In North Jersey, A Wary, Weary Peace and Calls for Police, Community Unity

By David Cruz

It was an odd juxtaposition. Scenes of charity and community today on the week of Thanksgiving, a sharp contrast to scenes of anger and destruction in Ferguson, touched off by a grand jury decision announced after a day full of media speculation and civic foreboding.

“I think that the decision to not indict is a tragic decision for the Brown family but also for America, period,” said Newark Mayor Ras Baraka.

Baraka was at the opening of a playground today, greeting students at Sussex Street School. He called the decision a missed opportunity for justice. Even in these happy surroundings, the grand jury decision weighed on his mind as it has on many leaders of big cities, where strained racial and police relations are a daily backdrop to life.

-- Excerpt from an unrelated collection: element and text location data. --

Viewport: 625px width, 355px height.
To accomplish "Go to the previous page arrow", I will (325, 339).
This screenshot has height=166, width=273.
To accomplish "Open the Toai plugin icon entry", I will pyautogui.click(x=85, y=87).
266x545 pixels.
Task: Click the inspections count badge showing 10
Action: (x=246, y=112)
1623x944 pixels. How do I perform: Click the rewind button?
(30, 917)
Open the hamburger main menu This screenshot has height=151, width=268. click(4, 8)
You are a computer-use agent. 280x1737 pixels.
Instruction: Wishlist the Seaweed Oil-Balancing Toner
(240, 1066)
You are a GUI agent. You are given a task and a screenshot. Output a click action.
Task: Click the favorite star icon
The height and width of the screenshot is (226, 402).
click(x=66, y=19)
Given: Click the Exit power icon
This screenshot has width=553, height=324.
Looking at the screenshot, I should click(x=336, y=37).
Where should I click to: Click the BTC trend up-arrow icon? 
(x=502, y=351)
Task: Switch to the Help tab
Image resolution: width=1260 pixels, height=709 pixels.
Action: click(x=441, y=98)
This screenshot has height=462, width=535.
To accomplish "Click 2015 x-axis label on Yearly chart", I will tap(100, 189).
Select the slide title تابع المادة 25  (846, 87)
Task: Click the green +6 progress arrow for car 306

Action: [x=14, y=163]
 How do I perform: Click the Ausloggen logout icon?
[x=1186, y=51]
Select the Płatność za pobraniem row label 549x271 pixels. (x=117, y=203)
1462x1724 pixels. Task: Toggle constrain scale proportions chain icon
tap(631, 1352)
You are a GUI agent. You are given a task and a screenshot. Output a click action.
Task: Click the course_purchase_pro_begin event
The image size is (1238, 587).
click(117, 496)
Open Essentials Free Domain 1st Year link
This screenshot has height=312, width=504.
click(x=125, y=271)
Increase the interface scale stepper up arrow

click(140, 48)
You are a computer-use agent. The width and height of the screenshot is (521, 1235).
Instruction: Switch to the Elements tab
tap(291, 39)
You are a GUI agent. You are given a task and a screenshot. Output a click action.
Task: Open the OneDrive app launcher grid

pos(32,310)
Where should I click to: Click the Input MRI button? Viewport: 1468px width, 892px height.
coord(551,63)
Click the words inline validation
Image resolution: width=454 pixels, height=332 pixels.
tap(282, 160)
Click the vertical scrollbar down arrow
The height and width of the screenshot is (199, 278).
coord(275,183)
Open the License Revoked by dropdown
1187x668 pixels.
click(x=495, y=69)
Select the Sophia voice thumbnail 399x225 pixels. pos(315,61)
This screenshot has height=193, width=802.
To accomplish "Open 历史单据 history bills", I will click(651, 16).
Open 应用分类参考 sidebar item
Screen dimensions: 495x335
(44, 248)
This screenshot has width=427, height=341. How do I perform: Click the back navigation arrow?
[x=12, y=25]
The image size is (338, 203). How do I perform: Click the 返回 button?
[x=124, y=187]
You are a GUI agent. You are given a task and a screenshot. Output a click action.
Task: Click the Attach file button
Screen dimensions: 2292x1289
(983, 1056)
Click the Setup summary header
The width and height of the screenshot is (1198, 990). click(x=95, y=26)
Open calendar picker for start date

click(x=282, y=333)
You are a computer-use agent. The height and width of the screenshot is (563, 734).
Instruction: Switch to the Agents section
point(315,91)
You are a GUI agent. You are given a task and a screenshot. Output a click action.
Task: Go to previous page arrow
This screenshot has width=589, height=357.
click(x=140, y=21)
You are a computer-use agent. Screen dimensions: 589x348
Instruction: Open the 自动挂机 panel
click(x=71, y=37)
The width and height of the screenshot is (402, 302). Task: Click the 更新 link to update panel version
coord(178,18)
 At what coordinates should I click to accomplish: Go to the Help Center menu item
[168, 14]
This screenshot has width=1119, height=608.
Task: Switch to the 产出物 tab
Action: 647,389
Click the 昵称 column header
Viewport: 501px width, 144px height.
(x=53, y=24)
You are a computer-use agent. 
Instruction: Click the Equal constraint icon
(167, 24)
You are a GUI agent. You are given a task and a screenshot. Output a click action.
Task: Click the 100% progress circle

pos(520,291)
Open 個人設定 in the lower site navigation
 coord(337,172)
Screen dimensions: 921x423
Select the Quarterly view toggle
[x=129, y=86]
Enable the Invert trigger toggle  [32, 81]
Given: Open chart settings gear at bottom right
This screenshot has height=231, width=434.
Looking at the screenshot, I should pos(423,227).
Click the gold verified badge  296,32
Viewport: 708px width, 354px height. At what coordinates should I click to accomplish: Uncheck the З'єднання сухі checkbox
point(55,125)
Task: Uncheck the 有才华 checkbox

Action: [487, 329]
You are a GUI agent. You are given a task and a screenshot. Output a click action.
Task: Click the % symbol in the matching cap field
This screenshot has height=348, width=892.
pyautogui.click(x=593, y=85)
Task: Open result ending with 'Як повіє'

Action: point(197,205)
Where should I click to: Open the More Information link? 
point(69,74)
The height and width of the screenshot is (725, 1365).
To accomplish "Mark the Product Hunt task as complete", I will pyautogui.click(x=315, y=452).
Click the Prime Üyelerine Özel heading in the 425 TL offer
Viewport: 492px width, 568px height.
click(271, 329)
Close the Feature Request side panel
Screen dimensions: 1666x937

“Every city in America has the kind of conditions that exist. I think that Ferguson — in terms of democratic representation — was a few decades behind,” he added. “I think that the efforts that the Newark police are making now to better their relationships with the community is good and I think that we are far away from that incident and we’re gonna keep working so that we never get there.”

Compared to the scenes in Ferguson, demonstrations held in Newark and Jersey City today were peaceful. At regular lunch service for the homeless in Jersey City, Sen. Cory Booker and Mayor Steve Fulop met the press together, a subtle message of unity that they wanted to send to the city, and to the country. Booker criticized the grand jury but cautioned that underlying conditions needed to be addressed.

“Right now we have a country that’s 5 percent of the globe’s population but we have 25 percent of the world’s prison population,” said the senator. “Think about this for a second, and it is dramatically, in my opinion, and based on fact, biased against poor people and minorities.”

Jersey City Mayor Fulop said his city had made strides in improving police relations. “We’ve tried to … promote diversity in the police department. That’s something that you can learn from what happened in Ferguson for sure,” he said. “I’m proud that in Jersey City here we had peaceful protests. There were people that demonstrated earlier today and they did it peacefully and that’s what this country’s about.”

It’s unfortunate that most of our conversations about race and police relations frequently take place in the middle of crisis. The leaders we spoke to today said that it’s imperative that this conversation continue long after the demonstrations are over.